Cheyney McKnight, who is a “living historian,” will present Headwraps of African Women in America at King Manor Museum in Jamaica on Sunday, April 15, at 3 p.m.

McKnight, who runs the interpretation company Not Your Momma’s History, graduated from Simmons College in 2011 and immediately started researching slavery in the United States and teaching about it. Trained as per the National Association of Interpretation, she assumes the fashion, roles, and habits of slaves in the 18th and 19th centuries during some of her presentations. She doesn’t portray specific people the way an actor does, instead she offers a generalized role. (In some instances, McKnight shovels coal, does hearth cooking, sews, and rocks in a wooden chair.)

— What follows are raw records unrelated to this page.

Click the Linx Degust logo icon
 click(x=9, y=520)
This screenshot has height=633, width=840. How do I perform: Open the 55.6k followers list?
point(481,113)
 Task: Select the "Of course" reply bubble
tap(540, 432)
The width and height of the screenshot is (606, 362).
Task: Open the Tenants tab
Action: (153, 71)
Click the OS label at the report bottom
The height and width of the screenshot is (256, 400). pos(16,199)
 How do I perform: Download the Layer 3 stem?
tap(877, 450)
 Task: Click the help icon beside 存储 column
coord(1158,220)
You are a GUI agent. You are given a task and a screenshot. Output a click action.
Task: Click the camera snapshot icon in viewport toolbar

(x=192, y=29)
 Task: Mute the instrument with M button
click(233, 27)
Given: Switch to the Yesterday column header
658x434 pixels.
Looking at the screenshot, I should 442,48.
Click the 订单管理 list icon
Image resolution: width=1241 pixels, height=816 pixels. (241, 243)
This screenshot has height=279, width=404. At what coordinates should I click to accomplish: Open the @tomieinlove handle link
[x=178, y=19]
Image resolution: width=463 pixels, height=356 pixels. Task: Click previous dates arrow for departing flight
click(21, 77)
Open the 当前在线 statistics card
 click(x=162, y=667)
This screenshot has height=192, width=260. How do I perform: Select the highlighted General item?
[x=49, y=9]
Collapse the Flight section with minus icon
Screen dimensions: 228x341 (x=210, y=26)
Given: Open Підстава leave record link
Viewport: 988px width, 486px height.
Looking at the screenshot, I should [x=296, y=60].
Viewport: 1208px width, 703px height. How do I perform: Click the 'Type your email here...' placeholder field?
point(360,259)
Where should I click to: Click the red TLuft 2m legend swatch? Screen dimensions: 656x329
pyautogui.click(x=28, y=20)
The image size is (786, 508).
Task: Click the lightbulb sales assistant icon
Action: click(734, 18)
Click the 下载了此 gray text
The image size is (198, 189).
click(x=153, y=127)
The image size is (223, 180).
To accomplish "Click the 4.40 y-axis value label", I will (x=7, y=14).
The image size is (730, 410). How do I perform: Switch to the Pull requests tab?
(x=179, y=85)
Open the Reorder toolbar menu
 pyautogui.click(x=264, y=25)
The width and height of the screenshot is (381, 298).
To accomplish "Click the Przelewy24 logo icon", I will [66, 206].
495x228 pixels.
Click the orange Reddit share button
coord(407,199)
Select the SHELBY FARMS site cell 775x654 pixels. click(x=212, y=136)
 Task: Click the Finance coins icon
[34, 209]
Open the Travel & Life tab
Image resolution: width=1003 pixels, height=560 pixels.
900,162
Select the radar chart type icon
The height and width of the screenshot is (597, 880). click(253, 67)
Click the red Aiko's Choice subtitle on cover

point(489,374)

On Sunday, she will be dressed in a period outfit and she’ll display the different fabrics available to female slaves for attendees to touch and consider. She’ll also discuss how these cloths varied from region to region and how they projected age, religion, marital status, and even class.

Referred to as a “head rag,” “head tie,” and even a “head handkerchief” over the years, these distinctive fabrics were a paradoxical part of African-descendant women’s outfits throughout slavery. The cloth, tying, and covering styles (i.e. at the nape of the neck) originated in sub-Saharan Africa and were a tie to slaves’ heritage — while also being a stereotype of their captive reality. They also provided communal identity and an outlet to express fashion tastes as well as shelter from the sun, absorption of sweat, and protection from grime and lice.

Admission is free, and King Manor Museum is located inside Rufus King Park in the vicinity of 150th Street and Jamaica Avenue.

Rufus King (1755 to 1827) was the youngest signer of the U.S. Constitution, a senator, an ambassador to Great Britain, and a candidate for president. The museum is the house where his family lived from 1805 to 1896. It was added to the National Register of Historic Places in 1974.